Questo santo francese nacque verso il 770 dalle parti di Lione. Era ancora un giovane monaco nella celebre abbazia di Fontenelle quando l'imperatore Carlo Magno lo mise ad amministrare le due abbazie di San Sisto a Reims e San Memmio a Châlons. In seguito passò nella diocesi di Beauvais come abate di St. Germer-de-Fly. Questo monastero era in declino e anche le mura erano diventate cadenti, per questo l'imperatore aveva scelto Ansegiso, che aveva dato ottima prova di sé come amministratore. Carlo Magno lo stimava talmente da volerlo per stretto consigliere e addirittura ministro delle imposte per tutto il regno, incarico che Ansegiso conservò anche col nuovo imperatore, Ludovico il Pio. Quest'ultimo nell'817 pensò proprio a lui per dirigere la grande abbazia di Luxeuil, devastata dai Vandali e ridotta al lumicino. Ansegiso per i cinque anni seguenti fu abate di Luxeuil, che riportò agli antichi fasti. Infine, nell'823 fece ritorno alla sua prima abbazia, quella di Fontenelle, questa volta in veste di abate.
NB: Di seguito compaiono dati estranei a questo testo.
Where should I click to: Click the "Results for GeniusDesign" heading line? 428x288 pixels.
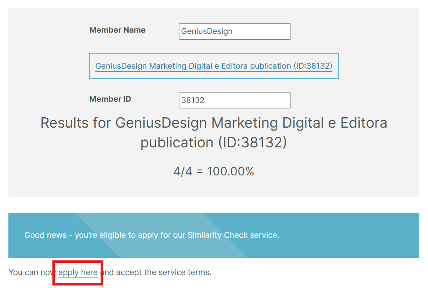[x=213, y=123]

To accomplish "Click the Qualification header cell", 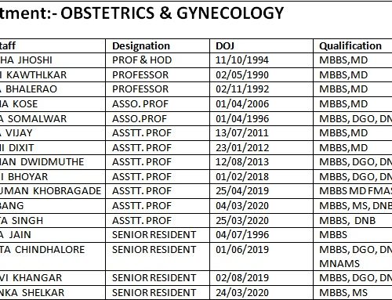I will [353, 46].
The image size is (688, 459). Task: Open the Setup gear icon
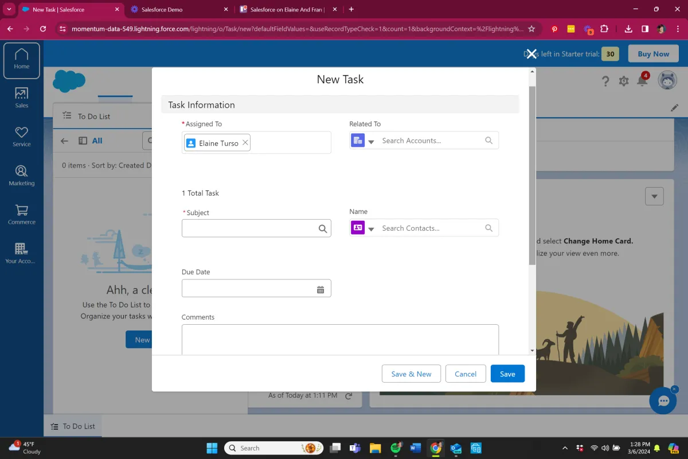(624, 81)
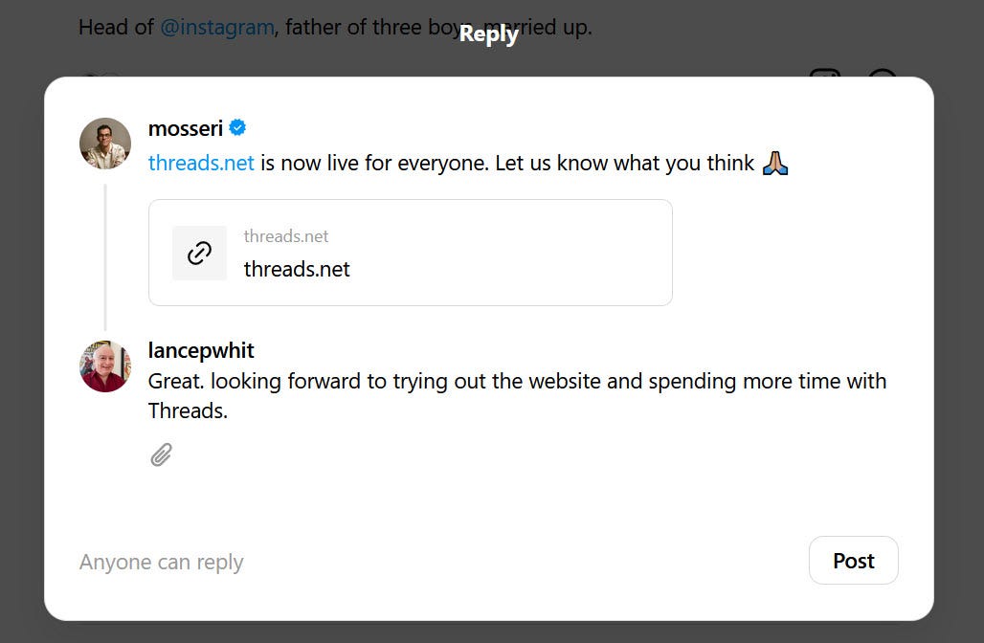
Task: Click the lancepwhit username
Action: point(201,350)

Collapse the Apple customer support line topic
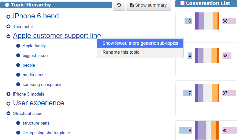8,36
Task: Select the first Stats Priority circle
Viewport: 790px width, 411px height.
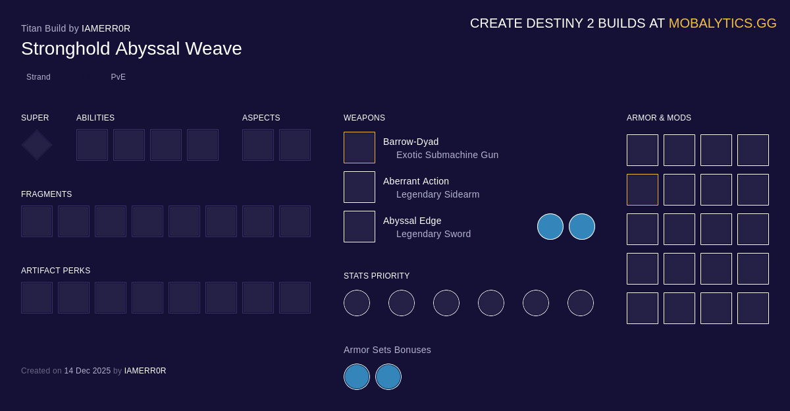Action: (x=357, y=303)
Sotto la sua direzione Fontenelle diventò un centro culturale importantissimo nell'impero franco, con una imponente biblioteca e uno scriptorium all'altezza. In questa biblioteca vennero per secoli conservati i documenti ufficiali dell'impero, comprese le prime copie delle leggi e dei decreti. Il santo abate divenne famoso anche per la sua capacità di ripristinare la disciplina e la regola monastica nelle abbazie che gli eventi avevano indotto a rilassatezza, cosa che non sarebbe stata possibile senza il suo personale esempio ascetico. Ansegiso morì a Fontenelle nell'833.